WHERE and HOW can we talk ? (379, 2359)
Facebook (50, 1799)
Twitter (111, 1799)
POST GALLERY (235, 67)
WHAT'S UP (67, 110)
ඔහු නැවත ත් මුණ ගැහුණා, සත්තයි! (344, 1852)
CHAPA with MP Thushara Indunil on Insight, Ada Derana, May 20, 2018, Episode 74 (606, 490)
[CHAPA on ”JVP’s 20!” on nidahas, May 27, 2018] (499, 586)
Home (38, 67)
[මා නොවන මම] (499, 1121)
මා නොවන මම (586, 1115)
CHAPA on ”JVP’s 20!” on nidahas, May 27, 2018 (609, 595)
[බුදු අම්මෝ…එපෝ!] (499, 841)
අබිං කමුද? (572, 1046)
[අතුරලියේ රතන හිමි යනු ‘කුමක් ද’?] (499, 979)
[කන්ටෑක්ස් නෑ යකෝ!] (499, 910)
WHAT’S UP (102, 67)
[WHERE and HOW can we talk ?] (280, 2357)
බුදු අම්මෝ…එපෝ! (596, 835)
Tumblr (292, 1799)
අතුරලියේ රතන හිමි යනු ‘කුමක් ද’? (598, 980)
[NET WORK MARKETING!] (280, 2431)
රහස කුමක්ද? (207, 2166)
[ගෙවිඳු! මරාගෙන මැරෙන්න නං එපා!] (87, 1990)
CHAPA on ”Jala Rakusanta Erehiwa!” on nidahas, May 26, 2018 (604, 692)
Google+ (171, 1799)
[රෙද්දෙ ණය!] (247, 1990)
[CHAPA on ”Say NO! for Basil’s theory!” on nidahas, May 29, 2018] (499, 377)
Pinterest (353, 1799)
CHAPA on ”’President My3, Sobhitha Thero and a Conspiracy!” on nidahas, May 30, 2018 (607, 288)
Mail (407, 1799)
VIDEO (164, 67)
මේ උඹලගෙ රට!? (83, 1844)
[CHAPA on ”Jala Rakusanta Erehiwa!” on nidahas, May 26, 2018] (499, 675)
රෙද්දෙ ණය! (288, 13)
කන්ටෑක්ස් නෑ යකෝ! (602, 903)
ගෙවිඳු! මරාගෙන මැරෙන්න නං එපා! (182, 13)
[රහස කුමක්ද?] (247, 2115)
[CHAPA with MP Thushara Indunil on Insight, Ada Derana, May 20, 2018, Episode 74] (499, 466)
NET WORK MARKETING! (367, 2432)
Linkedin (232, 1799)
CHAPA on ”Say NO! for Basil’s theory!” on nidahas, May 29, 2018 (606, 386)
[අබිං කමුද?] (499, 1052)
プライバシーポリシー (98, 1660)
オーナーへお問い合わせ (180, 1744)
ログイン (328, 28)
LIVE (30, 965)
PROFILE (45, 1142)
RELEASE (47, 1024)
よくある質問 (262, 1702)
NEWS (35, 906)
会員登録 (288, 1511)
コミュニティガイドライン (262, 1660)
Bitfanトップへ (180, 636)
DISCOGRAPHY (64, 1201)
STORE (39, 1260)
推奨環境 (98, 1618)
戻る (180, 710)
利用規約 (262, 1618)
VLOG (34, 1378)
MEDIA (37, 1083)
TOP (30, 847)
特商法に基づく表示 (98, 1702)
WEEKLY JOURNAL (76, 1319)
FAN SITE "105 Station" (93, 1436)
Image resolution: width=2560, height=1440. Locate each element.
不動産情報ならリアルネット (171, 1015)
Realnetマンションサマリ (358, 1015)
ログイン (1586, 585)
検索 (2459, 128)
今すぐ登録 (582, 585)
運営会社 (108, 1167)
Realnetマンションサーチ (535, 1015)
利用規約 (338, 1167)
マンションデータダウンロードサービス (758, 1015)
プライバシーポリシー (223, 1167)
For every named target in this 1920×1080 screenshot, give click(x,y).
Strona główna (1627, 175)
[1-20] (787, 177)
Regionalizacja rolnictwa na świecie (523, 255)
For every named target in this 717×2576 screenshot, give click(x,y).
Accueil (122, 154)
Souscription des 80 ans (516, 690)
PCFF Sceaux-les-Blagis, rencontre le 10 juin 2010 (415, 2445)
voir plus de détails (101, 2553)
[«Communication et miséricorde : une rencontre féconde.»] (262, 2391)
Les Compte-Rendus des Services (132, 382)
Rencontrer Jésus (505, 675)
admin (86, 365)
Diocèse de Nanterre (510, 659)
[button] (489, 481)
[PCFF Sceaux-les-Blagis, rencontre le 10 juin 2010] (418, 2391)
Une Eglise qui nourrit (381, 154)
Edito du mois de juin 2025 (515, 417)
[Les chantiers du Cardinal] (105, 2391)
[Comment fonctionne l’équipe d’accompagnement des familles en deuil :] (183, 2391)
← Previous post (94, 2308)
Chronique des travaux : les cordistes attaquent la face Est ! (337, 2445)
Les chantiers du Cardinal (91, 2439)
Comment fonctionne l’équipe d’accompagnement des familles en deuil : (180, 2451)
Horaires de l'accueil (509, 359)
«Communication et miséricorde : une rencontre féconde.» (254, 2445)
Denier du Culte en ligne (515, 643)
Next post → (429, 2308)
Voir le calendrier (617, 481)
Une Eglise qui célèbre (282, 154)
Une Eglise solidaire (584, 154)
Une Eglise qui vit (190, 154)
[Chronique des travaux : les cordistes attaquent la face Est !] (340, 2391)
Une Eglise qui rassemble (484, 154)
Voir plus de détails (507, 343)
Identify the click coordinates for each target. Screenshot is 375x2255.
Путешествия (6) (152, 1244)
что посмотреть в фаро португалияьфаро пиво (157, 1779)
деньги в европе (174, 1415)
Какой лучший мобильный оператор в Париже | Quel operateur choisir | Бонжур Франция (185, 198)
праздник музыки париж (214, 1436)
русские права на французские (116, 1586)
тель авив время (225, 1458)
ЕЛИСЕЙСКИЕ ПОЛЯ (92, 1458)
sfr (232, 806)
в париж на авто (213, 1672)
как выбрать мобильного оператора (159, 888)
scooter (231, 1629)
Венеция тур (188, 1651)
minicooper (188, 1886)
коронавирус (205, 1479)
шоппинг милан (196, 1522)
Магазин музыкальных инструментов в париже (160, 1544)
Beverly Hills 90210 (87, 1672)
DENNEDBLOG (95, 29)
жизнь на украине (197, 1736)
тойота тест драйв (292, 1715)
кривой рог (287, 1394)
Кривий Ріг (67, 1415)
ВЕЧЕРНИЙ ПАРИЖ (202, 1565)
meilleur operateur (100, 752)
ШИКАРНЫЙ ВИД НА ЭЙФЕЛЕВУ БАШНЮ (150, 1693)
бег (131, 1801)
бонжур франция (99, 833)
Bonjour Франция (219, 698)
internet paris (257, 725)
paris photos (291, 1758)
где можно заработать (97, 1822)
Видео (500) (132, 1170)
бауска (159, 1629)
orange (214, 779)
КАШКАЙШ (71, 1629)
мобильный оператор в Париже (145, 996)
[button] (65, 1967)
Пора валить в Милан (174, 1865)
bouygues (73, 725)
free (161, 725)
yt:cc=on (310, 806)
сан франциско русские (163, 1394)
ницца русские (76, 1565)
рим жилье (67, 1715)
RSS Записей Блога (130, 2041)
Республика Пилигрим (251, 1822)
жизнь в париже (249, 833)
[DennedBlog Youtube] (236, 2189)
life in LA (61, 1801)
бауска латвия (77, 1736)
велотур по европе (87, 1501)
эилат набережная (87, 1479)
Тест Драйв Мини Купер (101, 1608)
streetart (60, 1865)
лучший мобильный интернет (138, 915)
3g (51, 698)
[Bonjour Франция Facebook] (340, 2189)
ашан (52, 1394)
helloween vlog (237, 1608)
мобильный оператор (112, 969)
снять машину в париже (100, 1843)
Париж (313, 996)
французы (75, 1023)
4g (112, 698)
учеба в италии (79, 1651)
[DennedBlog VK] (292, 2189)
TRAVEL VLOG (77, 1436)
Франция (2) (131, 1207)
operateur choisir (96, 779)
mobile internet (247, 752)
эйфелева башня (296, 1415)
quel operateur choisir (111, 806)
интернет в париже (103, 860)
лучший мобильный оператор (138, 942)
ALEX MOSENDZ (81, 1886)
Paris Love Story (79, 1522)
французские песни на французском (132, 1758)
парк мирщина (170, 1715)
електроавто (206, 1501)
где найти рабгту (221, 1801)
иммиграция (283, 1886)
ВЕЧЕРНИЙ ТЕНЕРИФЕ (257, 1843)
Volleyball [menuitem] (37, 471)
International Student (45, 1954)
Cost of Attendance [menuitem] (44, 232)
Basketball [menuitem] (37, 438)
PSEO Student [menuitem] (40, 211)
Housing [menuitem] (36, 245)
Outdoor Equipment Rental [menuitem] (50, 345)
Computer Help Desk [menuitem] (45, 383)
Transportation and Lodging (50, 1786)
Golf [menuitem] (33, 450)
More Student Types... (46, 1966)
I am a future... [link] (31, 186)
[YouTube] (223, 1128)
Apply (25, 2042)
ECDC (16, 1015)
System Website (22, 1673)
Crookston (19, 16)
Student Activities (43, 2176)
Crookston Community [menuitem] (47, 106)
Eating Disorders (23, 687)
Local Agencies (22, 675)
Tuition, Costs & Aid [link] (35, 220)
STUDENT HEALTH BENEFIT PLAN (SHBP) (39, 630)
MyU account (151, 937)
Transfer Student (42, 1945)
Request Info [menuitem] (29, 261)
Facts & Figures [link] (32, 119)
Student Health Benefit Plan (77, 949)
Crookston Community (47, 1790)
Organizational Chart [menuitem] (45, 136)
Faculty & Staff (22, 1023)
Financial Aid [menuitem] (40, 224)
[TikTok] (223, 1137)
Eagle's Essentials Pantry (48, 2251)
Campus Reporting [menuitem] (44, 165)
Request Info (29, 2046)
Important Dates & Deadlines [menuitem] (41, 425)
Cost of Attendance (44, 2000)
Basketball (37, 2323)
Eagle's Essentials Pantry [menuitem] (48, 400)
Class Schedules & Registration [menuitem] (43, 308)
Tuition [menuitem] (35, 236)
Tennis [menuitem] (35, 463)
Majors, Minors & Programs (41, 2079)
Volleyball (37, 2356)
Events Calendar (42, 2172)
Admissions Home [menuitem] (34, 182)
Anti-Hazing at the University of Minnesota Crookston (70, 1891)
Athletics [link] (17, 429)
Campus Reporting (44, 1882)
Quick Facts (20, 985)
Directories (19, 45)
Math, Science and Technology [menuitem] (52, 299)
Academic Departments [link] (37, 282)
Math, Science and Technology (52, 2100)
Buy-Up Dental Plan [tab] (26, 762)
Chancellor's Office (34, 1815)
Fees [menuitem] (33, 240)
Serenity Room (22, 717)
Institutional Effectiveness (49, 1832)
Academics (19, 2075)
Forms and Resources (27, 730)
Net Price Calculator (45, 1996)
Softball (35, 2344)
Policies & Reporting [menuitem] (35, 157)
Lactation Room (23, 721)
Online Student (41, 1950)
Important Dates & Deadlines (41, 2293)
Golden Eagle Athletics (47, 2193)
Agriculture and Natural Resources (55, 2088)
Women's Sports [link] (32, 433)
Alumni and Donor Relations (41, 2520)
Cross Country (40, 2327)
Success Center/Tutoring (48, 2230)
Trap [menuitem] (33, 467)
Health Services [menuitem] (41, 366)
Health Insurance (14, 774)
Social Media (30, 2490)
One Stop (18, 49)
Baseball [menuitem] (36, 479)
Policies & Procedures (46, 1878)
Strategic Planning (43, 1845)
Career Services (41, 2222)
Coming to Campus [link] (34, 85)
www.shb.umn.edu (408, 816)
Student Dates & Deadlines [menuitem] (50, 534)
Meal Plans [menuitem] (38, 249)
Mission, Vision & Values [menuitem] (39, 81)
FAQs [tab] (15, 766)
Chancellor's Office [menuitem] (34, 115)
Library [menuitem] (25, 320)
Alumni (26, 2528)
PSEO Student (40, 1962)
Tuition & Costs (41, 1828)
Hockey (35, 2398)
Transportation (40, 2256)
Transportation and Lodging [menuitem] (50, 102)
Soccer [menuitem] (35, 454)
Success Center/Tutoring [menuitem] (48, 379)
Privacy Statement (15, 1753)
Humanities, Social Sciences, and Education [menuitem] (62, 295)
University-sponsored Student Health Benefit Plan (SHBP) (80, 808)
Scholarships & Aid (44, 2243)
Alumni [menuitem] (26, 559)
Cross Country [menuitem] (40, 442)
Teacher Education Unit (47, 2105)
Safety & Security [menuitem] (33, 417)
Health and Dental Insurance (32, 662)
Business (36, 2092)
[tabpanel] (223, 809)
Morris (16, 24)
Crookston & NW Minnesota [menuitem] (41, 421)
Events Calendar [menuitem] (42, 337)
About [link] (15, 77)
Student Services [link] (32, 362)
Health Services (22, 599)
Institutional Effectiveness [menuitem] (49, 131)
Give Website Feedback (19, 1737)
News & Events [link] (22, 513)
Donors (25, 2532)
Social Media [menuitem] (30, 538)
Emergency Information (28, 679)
───
Look over the listing and return each line that holds "русские".

Output:
русские права на французские (116, 1586)
сан франциско русские (163, 1394)
ницца русские (76, 1565)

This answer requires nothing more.